Como terceiro ato, surge no horizonte dos/as terraplanistas instalados/as no MEC, o “FUTURE-SE”, uma invencionice que, caso seja aprovada pelo Congresso Nacional, liquidará de uma vez por todas o que resta daquilo que foi um dia a estrutura da universidade pública do país e sua perspectiva humboldtiana – sustentada pelo tripé ensino, pesquisa e extensão. A primeira fratura resultante do “FUTURE-SE” será na produção da pesquisa científica, atividade que atualmente tem 95% de sua realização e desenvolvimento concentrada nas universidades públicas. Ao repassar a gestão universitária para Organizações Sociais (entidades com personalidade jurídica de direito privado, sem fins lucrativos, cujas atividades são dirigidas ao ensino, à pesquisa científica, ao desenvolvimento tecnológico, à proteção e preservação do meio ambiente, à cultura e à saúde) estas entidades negociarão com investidores do mercado de ações o futuro das IES públicas. Eis que tal modelo de gestão pode eliminar a autonomia administrativa, de gestão, didático-científica, patrimonial e de aplicação dos recursos, o que resultará na mercantilização das atividades acadêmicas. A pesquisa, o desenvolvimento tecnológico e a inovação estarão comprometidos, as atividades de extensão praticamente deixarão de existir, inclusive o ensino na oferta de cursos de graduação e pós-graduação, isso porque o que for avaliado como não rentável para os investidores, dentro do modelo proposto correrá o risco de ser cancelado ou não autorizado a entrar em funcionamento.

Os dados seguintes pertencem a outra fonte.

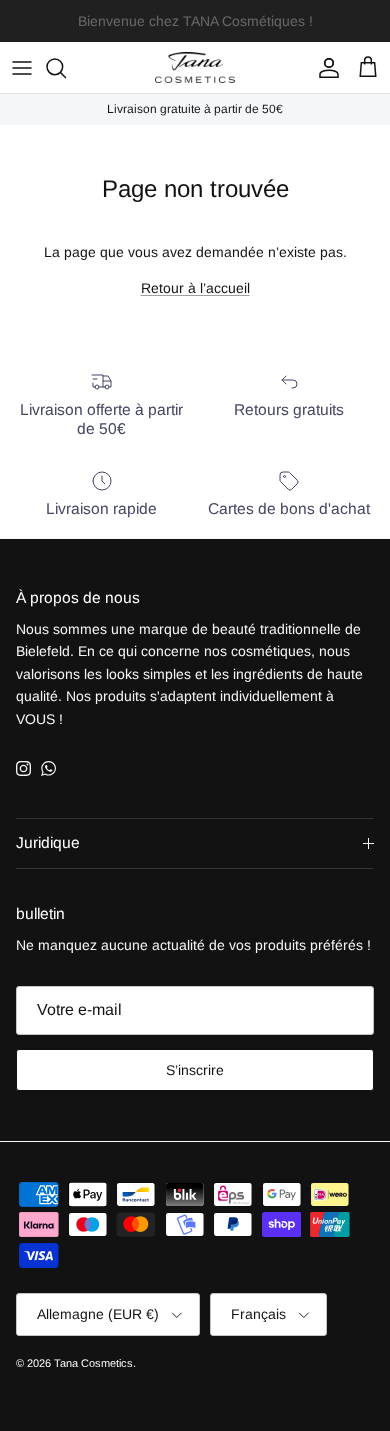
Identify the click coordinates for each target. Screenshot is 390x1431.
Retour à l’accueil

A segunda fratura será na autonomia patrimonial. Ao se tornar possível a efetivação do programa, o patrimônio que envolve todo o complexo parque universitário brasileiro deixará o controle da esfera federal pública e passará a fazer parte de fundos imobiliários de investimentos, o qual será lançado para a disputa das “hienas” na “selva” do mercado financeiro. Isto é, as IFES adotarão um “programa de integridade, mapeamento e gestão de riscos corporativos, controle interno e auditoria”, o que faz crer ser um modelo gerencial inspirado nos Fundos de Pensão. Como terceira fratura, pode-se adotar a desregulamentação da carreira docente com

a descaracterização da dedicação exclusiva (Art. 18), a rigor, esvaziando o seu nexo com o conceito de universidade pública, estabelece o notório saber à revelia de toda discussão sobre a carreira docente (Art. 29) e cria condições para que docentes possam ser agentes em busca de lucros e benefícios pessoais, algo como um redirecionamento dos professores como empreendedores. (LEHER, 2019).[3]

A quarta fratura compreende a transferência de recursos públicos para a inciativa privada e a descaracterização do caráter público, gratuito e laico do ensino superior ofertado pelas universidades e demais instituições federais de ensino. De acordo com análise da assessoria jurídica do ANDES-SN, no anexo à circular n. 293/19[4]:

a pretensão do FUTURE-SE de fortalecer a autonomia financeira das universidades e dos institutos federais é desassociada da intenção de se “criar formas de financiamento outras que não o repasse necessário regular” (Freire). A propagada autonomia financeira está atrelada ao fomento à captação de recursos próprios, o que, segundo a apresentação do Programa, gerará “maior autonomia de gestão das receitas próprias, flexibilização de despesas e maior interação com o setor empresarial para atividades de inovação”. Mas o que se percebe é que teremos, na verdade, a transferência de recursos e bens públicos para entidades privadas.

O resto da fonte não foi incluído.